Thanks, I actually figured out how to do the p.value and logFC separately while I was waiting for a reply, but that little & sign totally helped me out. I used this instead

sum(edgeHSMvHSF\$table[,2]>1 & edgeHSMvHSF\$table[,3]<0.05)

Which also gave me the same answer yours did. It's good to have a way to double check what I was doing.

Bonus points for you

1

if sum() is misleading you can also use length(which())

Agreed; attach causes all sorts of issues, avoid it.

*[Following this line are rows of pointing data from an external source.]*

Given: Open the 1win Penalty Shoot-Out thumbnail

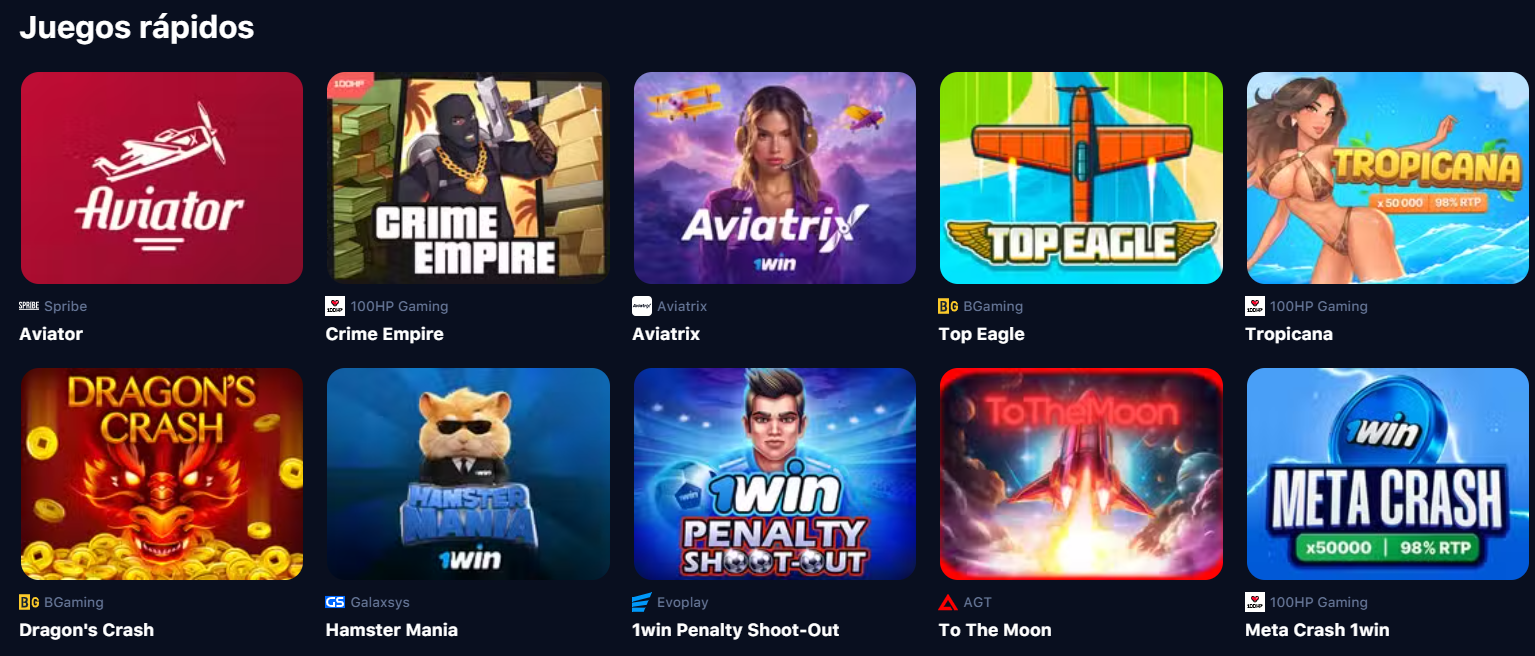Looking at the screenshot, I should click(x=775, y=474).
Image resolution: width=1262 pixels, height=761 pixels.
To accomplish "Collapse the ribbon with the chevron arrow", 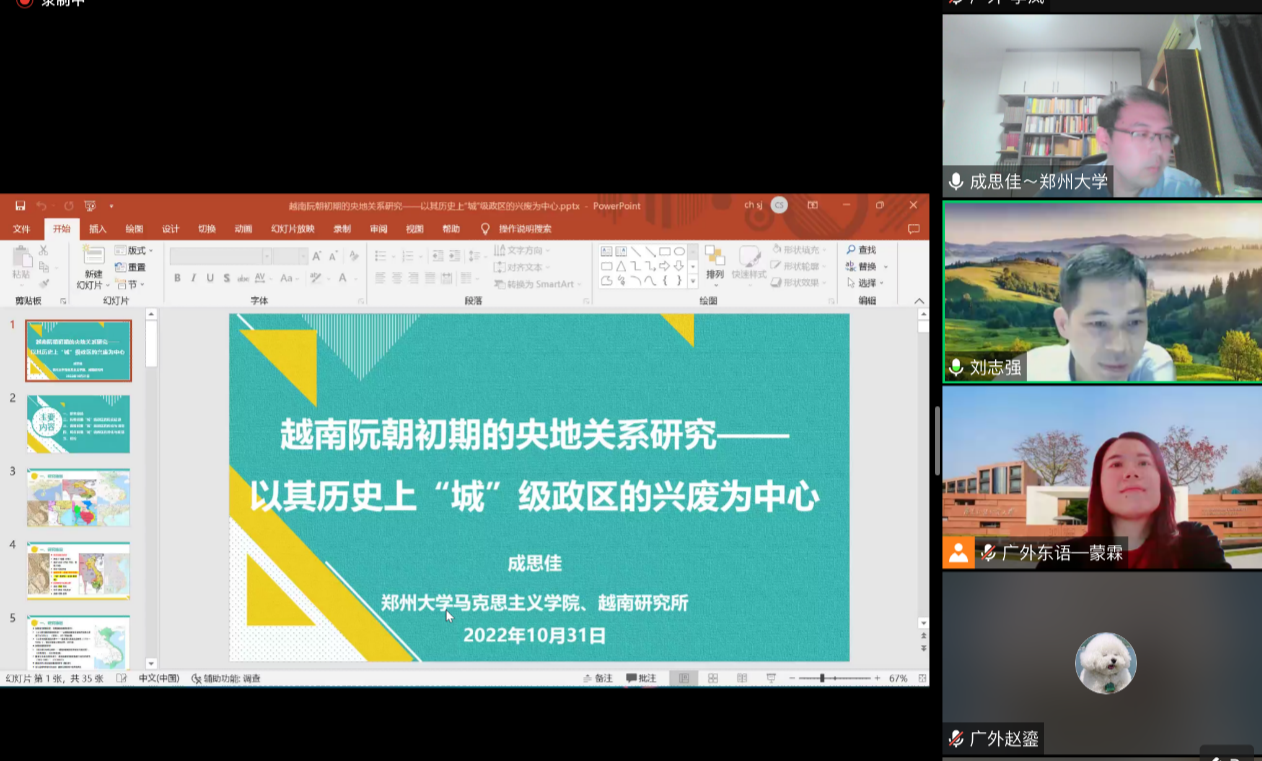I will click(919, 300).
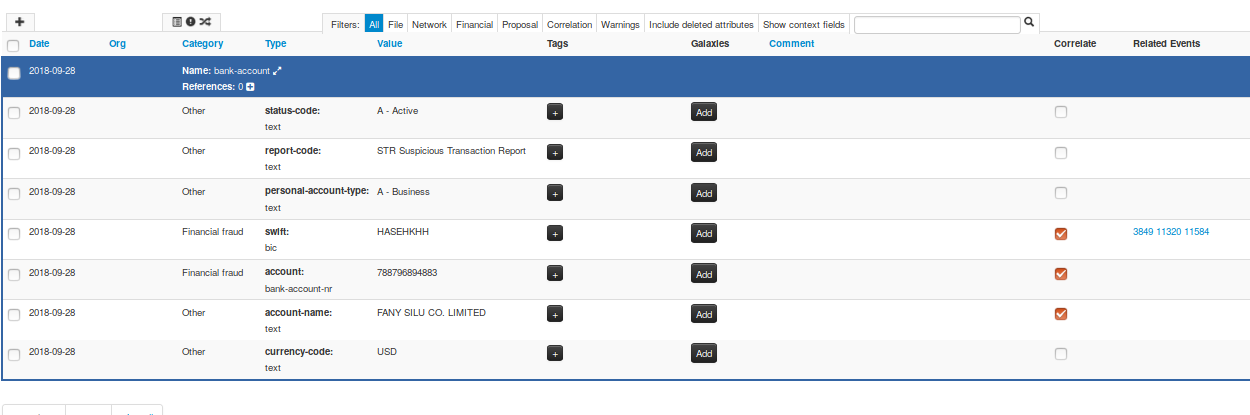Select the Network filter tab

(x=429, y=24)
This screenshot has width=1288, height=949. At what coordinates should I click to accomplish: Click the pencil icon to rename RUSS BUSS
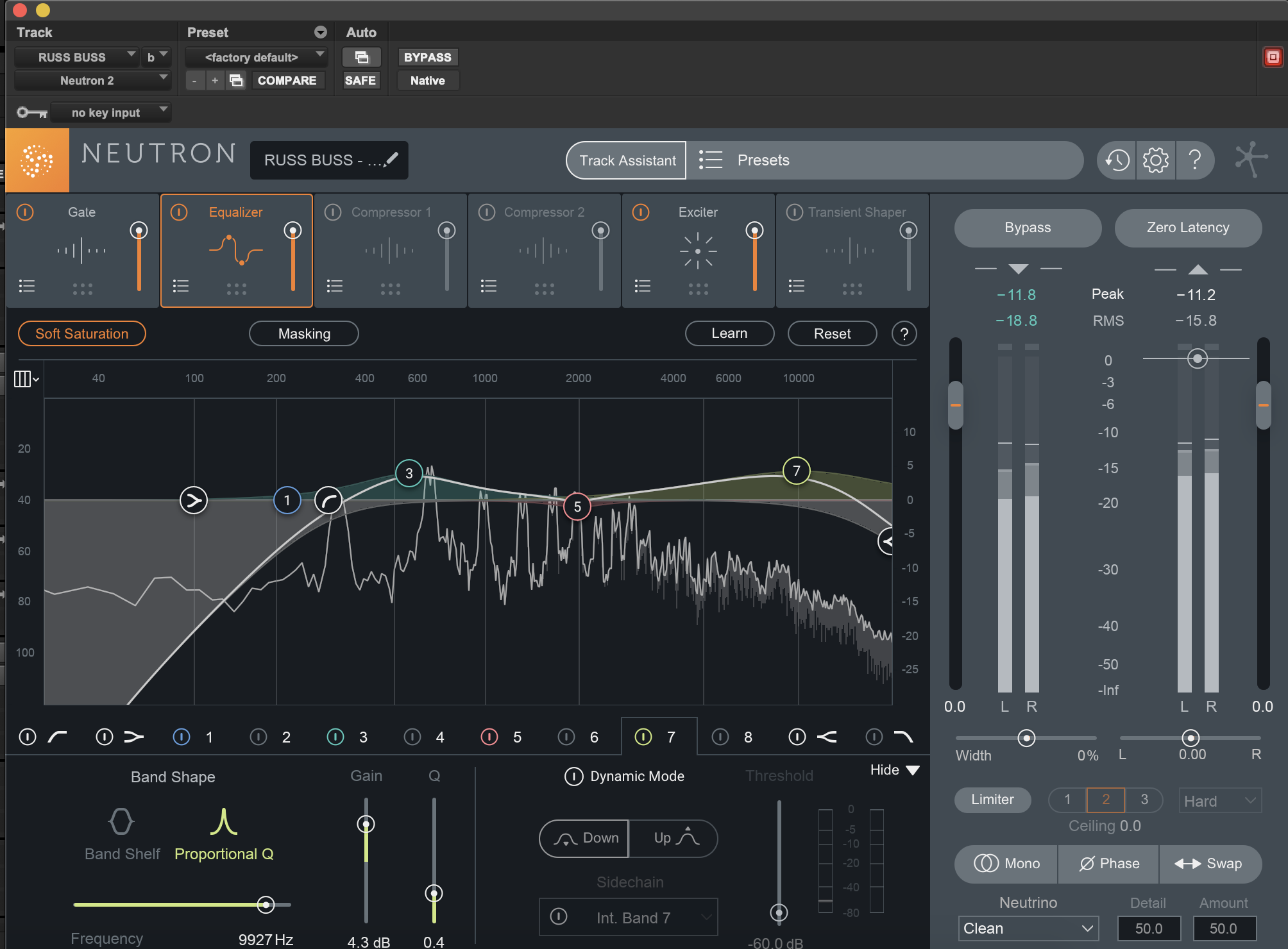click(391, 158)
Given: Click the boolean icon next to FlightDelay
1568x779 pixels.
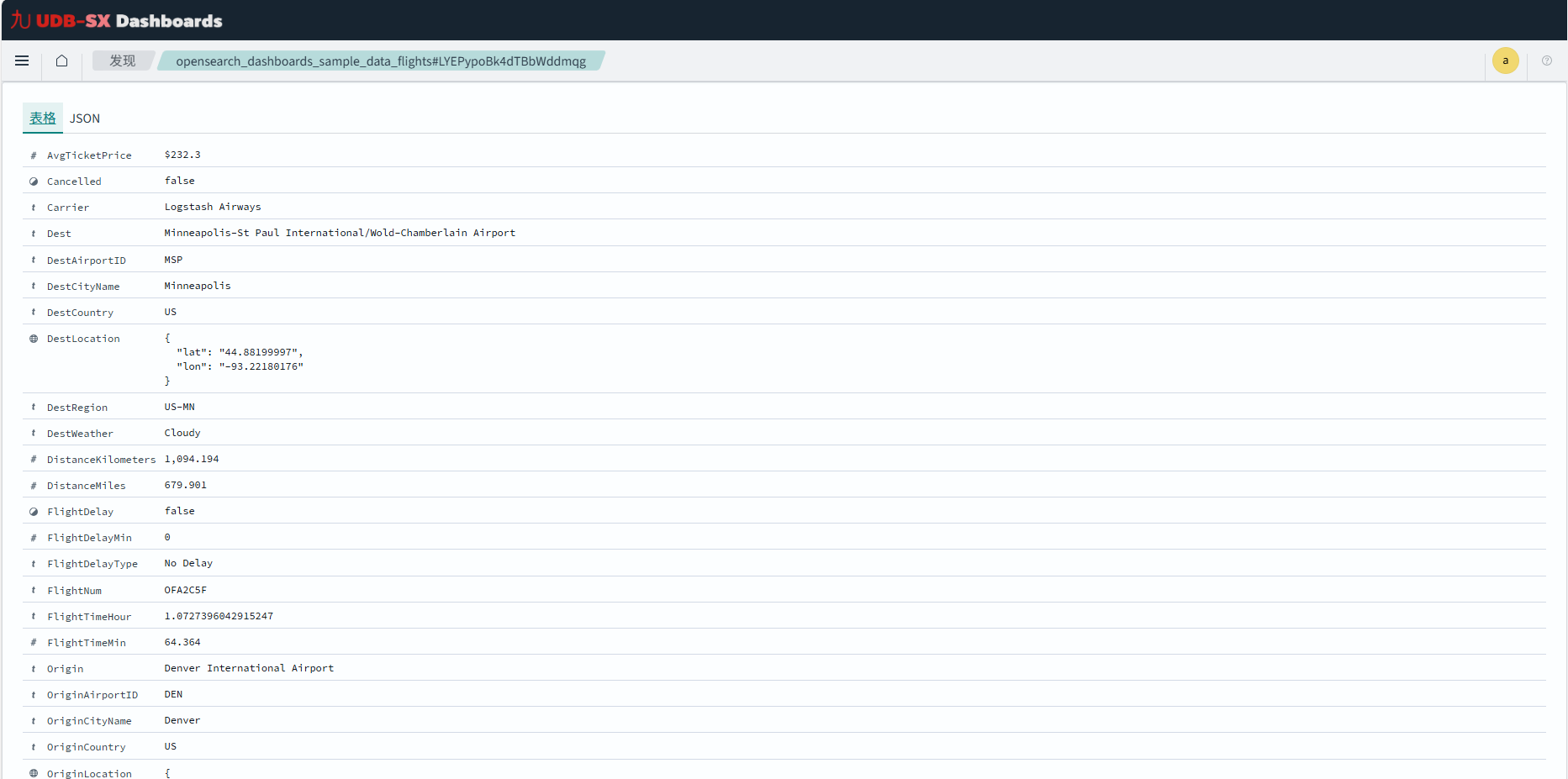Looking at the screenshot, I should coord(33,511).
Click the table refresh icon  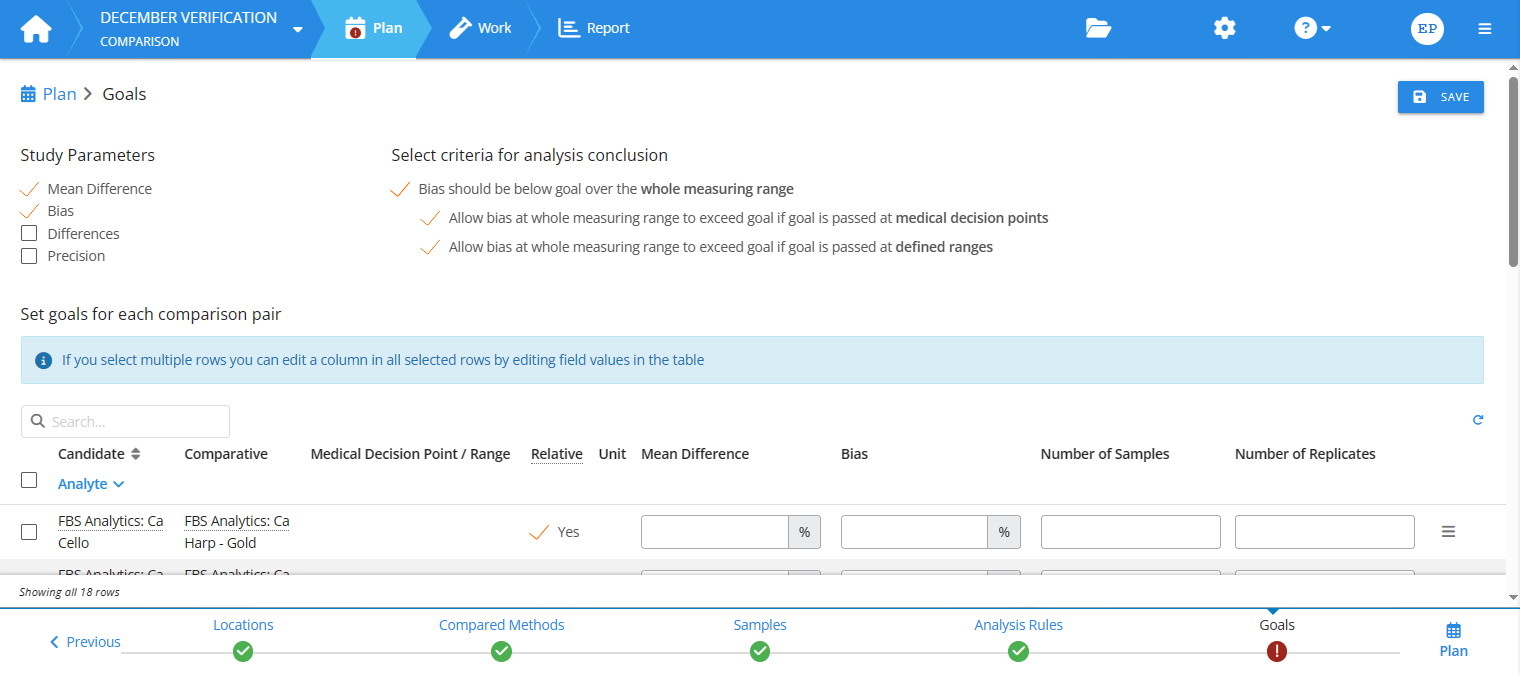(1477, 420)
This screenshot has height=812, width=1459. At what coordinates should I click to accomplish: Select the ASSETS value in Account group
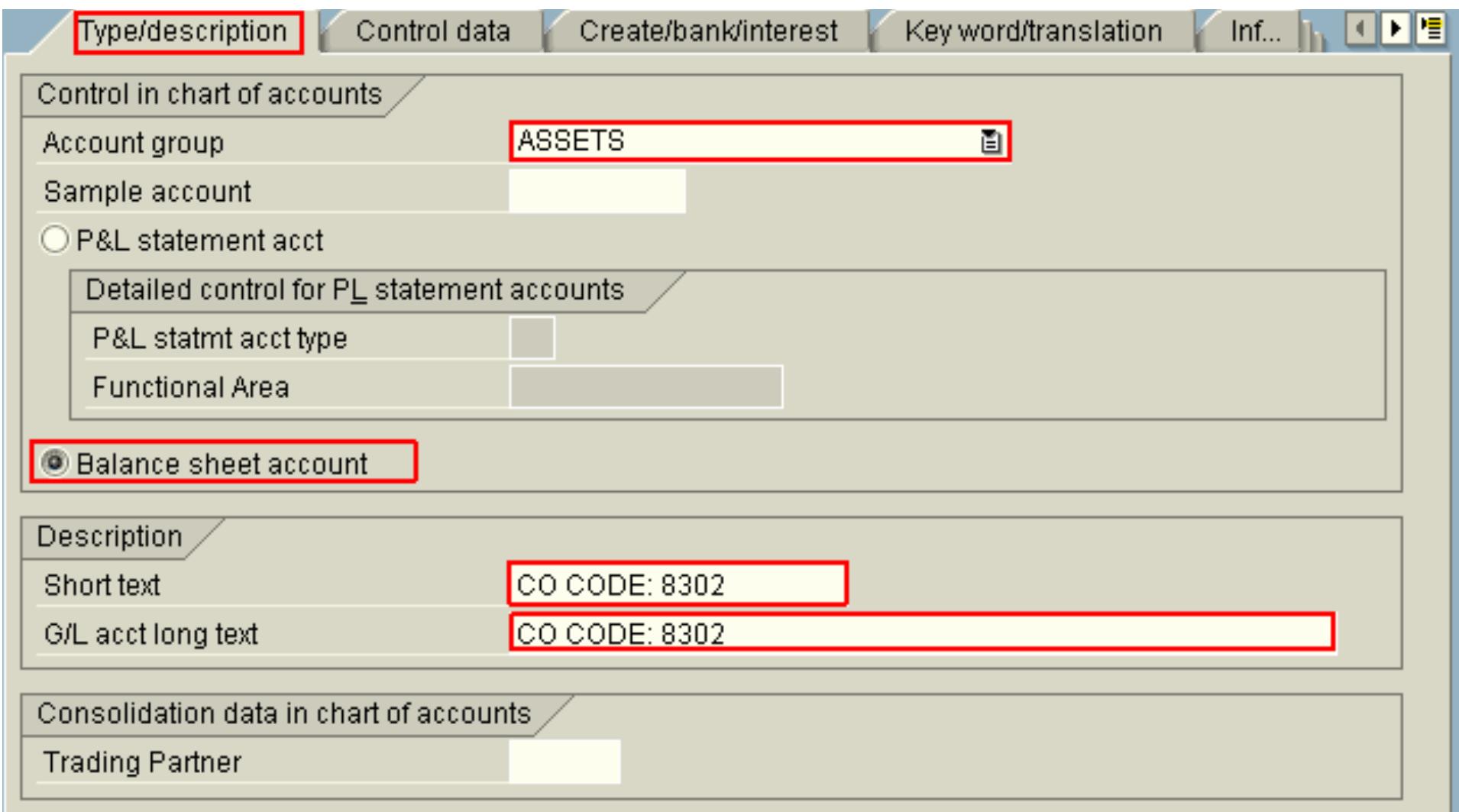pos(687,141)
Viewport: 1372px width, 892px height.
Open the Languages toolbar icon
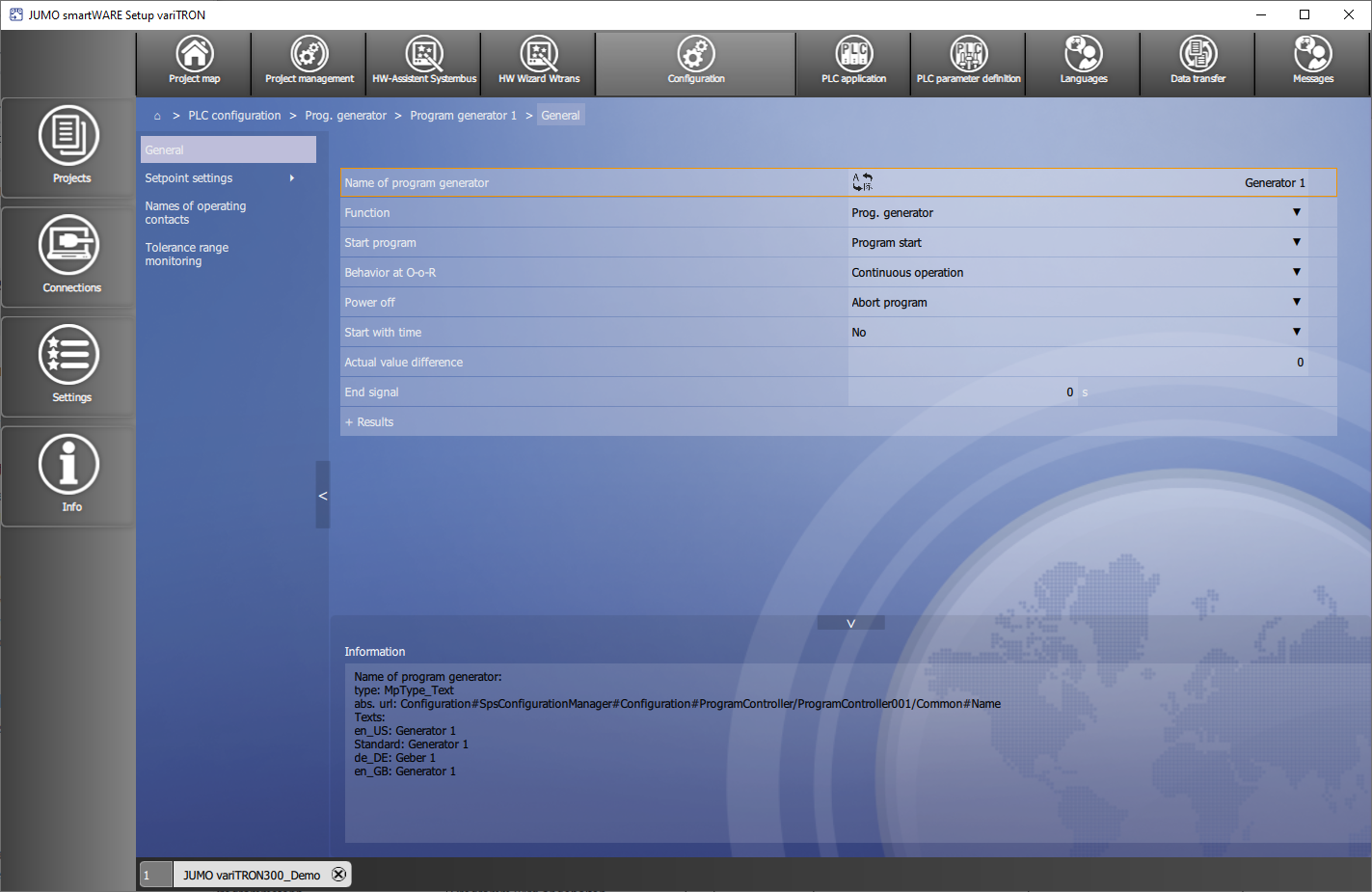coord(1083,62)
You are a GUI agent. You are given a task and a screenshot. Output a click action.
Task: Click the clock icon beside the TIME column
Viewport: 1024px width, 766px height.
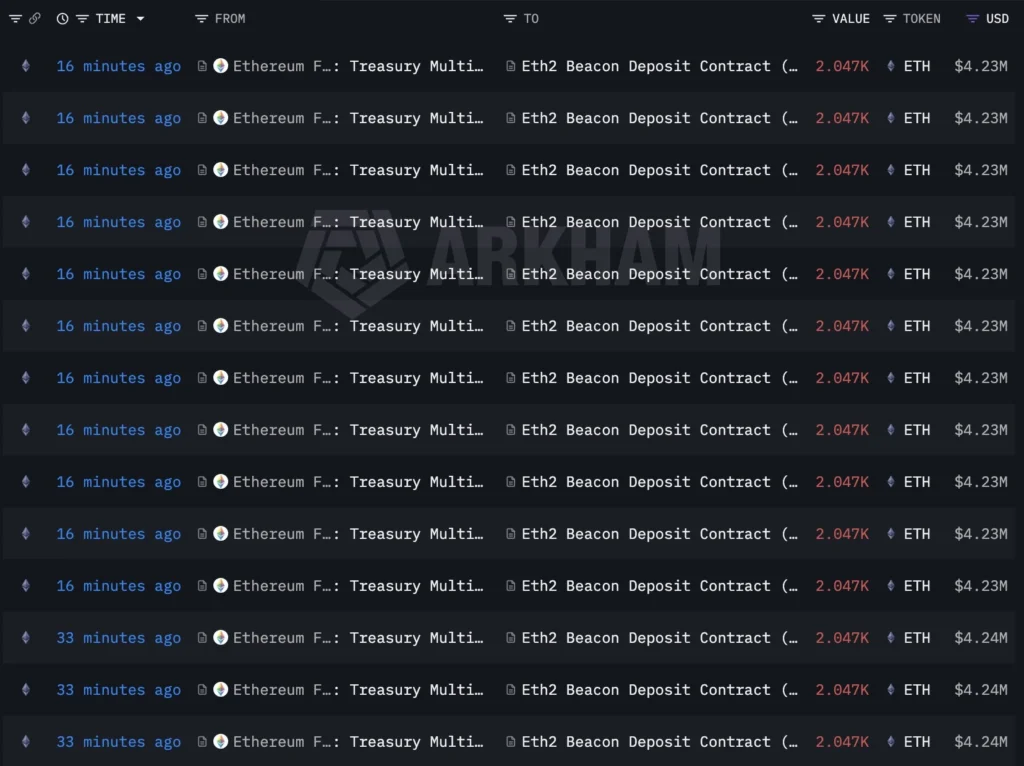pos(60,17)
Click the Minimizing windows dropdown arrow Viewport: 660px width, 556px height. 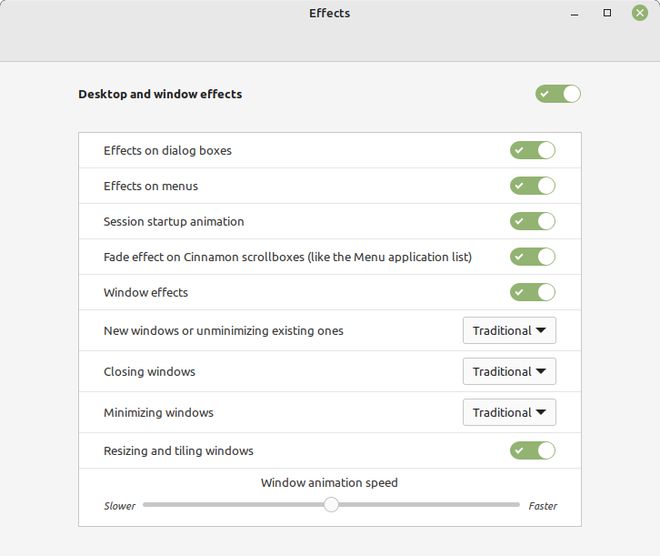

sure, attach is only for an interactive session and it can cause issues, though it is sometimes very nifty. Don't use it in functions or scripts. The clean way is to use <-

Jeremy thanx for correcting the syntax error.

Seems like sum() is faster than length(which) for very large vectors

5
7.5 years ago by
Manu Prestat3.8k
Marseille, France
Manu Prestat3.8k wrote:

You may be also interested in the subset function :

subset(edgeHSMvHSF\$table,p.value<0.05 & abs(logFC) > 1)

Emmanuel

1
7.5 years ago by
Joshua70
Joshua70 wrote:

CountMySignificant <- function(x) {
count = 0
for(i in 1:length(x))
{
if(x[i] < 0.05)
{
count = count + 1
}
}
return(count)
}

Then just pass you column which i'm assuming would be something like. CountMySignificant(edgeHSMvHSF\$table[,3])

4

In R, for-loops are best avoided where possible.

4

I'm afraid this is an example of how not to write R code because it is much slower and far less readable than x<0.05.

0
3.8 years ago by
seidel6.6k
United States
seidel6.6k wrote:

This is a bit terse, but would be one way to do it *instead* of using a for loop, and is more the R way. Use apply() on your matrix:

`sum(apply(edgeHSMvHSF\$table, 1, function(x){ ifelse(x[2] > 1 & x[3] < 0.05,TRUE,FALSE) })`

The apply function takes three arguments: apply(matrix, rows or columns, function). The first is your matrix or data frame, the second is whether to work on rows (1) or columns (2), and the third is a function to apply to each row or column. You can place a custom function there. In the code above, each row of the matrix is handed to the function as a vector called x (you get to make up the name of the vector, I called it x), so all we have to do is check the 2nd and 3rd positions of x and return true or false. I'm using the ifelse statement: ifelse(test, return value if true, return value if false). So the apply statement above returns a boolean vector for each row on the matrix, reflecting if each row has a Fold Change > 1 AND a p-value < 0.05. You can sum a boolean vector to get a count of the number that's TRUE. If you want an index vector of the rows, you could use the boolean vector, or you could replace sum() with which().